Fat or carbohydrates: It depends on the time of day

Fat or carbohydrates: It depends on the time of day

High-fat foods for breakfast may be healthier than a high-fat dinner. © Sabina Galja/ iStock

Eating like an emperor in the morning and like a beggar in the evening – according to popular belief, it matters how much we eat and when. A research team has now examined in more detail what lies behind it. To do this, test subjects either ate a lot of fat in the morning and more carbohydrates in the evening, or vice versa. Samples from the adipose tissue showed that the activity of more than a thousand genes changed depending on the time of fat and carbohydrate intake: A high-fat meal in the evening activated pro-inflammatory genes, whereas if fats were consumed primarily in the morning and carbohydrates in the evening, this promoted insulin sensitivity in the adipose tissue examined. This suggests that the popular saying is at least partly right: a meal that is too high in fat in the evening has a rather unfavorable effect on the metabolism.

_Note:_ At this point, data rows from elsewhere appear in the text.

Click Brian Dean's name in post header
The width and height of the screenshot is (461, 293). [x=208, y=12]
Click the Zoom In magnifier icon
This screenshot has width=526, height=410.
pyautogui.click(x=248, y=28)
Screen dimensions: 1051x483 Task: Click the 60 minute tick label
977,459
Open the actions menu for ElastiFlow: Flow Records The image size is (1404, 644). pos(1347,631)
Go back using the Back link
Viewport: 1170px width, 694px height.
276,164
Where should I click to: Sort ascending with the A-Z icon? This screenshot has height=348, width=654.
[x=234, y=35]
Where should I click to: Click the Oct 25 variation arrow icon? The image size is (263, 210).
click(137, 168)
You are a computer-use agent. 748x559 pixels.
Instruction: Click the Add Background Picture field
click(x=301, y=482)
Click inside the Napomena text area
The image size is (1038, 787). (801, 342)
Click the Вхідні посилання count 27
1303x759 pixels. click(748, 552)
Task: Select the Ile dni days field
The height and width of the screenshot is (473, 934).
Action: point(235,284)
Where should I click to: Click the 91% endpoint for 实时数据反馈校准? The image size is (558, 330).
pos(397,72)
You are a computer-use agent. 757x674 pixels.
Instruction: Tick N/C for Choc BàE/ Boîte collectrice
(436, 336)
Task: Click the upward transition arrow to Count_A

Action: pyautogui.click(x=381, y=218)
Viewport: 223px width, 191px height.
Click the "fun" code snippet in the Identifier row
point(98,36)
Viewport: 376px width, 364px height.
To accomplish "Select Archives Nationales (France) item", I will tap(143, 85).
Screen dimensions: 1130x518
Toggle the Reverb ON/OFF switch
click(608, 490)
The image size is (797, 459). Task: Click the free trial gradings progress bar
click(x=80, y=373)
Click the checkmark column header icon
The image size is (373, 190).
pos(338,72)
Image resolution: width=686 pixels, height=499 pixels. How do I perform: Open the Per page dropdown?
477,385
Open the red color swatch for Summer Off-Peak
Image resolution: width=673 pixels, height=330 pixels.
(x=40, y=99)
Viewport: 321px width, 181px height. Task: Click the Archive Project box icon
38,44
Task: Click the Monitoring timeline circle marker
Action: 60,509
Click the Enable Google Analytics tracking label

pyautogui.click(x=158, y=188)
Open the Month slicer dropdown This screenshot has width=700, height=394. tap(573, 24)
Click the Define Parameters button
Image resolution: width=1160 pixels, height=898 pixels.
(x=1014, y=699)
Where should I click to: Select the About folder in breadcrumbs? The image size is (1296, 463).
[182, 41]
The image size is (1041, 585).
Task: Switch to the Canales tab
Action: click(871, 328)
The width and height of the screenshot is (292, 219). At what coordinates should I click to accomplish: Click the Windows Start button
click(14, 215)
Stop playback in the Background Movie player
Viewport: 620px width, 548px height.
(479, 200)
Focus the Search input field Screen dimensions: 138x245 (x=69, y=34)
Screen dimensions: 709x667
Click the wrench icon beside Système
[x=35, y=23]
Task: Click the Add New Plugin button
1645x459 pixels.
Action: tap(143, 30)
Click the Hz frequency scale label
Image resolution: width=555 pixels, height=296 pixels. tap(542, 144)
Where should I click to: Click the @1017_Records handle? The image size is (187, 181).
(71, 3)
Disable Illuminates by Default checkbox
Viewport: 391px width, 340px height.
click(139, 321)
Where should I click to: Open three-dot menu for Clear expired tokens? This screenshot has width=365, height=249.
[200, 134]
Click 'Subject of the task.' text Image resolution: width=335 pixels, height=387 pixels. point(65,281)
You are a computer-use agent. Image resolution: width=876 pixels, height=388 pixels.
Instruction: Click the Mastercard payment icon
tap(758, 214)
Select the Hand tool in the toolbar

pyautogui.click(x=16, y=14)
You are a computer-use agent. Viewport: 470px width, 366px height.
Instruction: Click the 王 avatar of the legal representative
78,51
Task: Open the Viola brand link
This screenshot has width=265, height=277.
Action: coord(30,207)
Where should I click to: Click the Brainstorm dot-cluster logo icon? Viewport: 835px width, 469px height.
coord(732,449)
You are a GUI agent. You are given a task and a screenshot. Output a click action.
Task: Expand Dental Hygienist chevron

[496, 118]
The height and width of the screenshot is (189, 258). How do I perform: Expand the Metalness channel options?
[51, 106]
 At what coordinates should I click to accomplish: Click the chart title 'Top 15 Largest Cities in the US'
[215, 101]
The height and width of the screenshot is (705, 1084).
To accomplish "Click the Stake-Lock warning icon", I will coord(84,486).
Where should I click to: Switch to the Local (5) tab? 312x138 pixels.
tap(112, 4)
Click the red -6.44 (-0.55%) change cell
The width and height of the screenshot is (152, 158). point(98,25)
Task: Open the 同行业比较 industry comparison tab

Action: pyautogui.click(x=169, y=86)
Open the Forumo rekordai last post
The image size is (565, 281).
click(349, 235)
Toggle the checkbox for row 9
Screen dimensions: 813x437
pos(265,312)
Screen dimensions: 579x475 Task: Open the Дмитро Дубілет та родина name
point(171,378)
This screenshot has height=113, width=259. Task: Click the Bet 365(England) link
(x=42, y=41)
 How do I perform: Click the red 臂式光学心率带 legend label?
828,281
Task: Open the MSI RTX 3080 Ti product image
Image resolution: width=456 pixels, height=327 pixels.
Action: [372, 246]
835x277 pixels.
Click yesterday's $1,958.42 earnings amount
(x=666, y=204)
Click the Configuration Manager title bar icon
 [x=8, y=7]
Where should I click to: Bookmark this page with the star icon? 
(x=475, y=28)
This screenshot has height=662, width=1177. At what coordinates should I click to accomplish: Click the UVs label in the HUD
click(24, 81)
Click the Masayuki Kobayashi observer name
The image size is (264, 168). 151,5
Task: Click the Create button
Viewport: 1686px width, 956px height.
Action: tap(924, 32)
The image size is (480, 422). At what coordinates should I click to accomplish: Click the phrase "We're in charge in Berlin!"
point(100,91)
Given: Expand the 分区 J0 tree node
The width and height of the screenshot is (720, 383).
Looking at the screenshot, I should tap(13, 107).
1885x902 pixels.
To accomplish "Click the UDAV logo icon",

Our biology and our metabolism are shaped by our daily rhythm and internal clock. Changes in gene activity, hormone release and cellular reactions influence almost all processes in our body – including digestion. Studies show that, for example, fat burning and blood sugar regulation fluctuate over the course of 24 hours and have characteristic rhythms. But what does this mean for a healthy diet or losing weight? According to the common assumption, it should be cheaper to consume certain nutrients such as fat, proteins or carbohydrates when the body can process them well – so that blood sugar does not rise for too long and excess energy does not end up in fat deposits.

Fats for breakfast or dinner?

In fact, studies show that the timing of food intake plays a role in human metabolism. “Numerous studies show that late eating is associated with weight gain, disturbances in energy expenditure and changes in the circadian rhythms of appetite, stress and sleep hormones,” report Jorge Soliz-Rueda from the German Institute for Nutritional Research Potsdam-Rehbrücke (DIfE) and his colleagues. They have now examined whether and how the composition of morning and evening meals – particularly in terms of fat and carbohydrates – affects metabolism. The focus was on time- and diet-dependent gene activity in the subcutaneous fat tissue of 29 overweight men without diabetes or metabolic diseases.

During the study, subjects followed one of two different eating plans for four weeks each. These were identical in terms of the calories consumed, but differed in the temporal distribution of fat and carbohydrates: In one trial, the test subjects received a carbohydrate-rich breakfast with a low fat content and in the evening a meal with 50 percent fat content but few carbohydrates. In the second four-week test run it was the other way around. The four-week interventions were followed by 12-hour assessment days of high-carbohydrate and high-fat meal tolerance tests. Three times during the study days – morning, afternoon and evening – the researchers took samples from the subcutaneous fatty tissue, which they analyzed for various biochemical parameters and their gene activity.

Metabolic activity
Diet can influence various parameters of rhythmic gene expression in tissues. © Carolin Schrandt/DIfE

Influence on insulin sensitivity and inflammatory markers

The analyzes showed that gene activity in fatty tissue changes over the course of the day – and that the type and extent of these changes are also influenced by the distribution of nutrients during the day. “When the composition of the morning and evening meals changes, this causes a profound change in the transcriptome in adipose tissue,” write Soliz-Rueda and his colleagues. Depending on the diet plan, the groups differed in a third of the 1,386 genes that varied over the course of the day. Some of these genes had altered circadian rhythms, others stopped their circadian fluctuations altogether or went from non-oscillating genes to circadian-variable ones. Among these genes were those that control sugar and fat metabolism as well as inflammatory processes.

For example, a high-fat diet in the morning and a high-carbohydrate diet in the evening promoted genetic markers that increase the insulin sensitivity of fat tissue – this could have a positive effect on sugar and fat metabolism. “The second important result was the major effect of nutrition on inflammatory processes in the tissue,” reports the team. If the test subjects ate a high-fat meal in the evening, this increased the activity of genes that promote various immune reactions and inflammation. An unfavorable nutrient distribution throughout the day could therefore promote inflammatory processes in fatty tissue, which are considered a risk factor for metabolic diseases such as obesity and type 2 diabetes.

Better to eat high fat in the morning than in the evening

“Our results confirm initial findings that the shift in macronutrient distribution throughout the day measurably influences the metabolic processes in adipose tissue,” says senior author Olga Ramich from the German Institute for Nutritional Research. “Late, high-fat meals could therefore trigger unfavorable molecular processes that may promote long-term inflammation and metabolic problems.” These findings could offer new starting points for the prevention of obesity and type 2 diabetes. “In addition to the amount of calories and nutrient composition, meal timing could also be an important part of personalized nutritional recommendations in the future,” explains Ramich. However, she also emphasizes that longer studies with more test subjects are necessary in order to derive concrete nutritional recommendations from these results.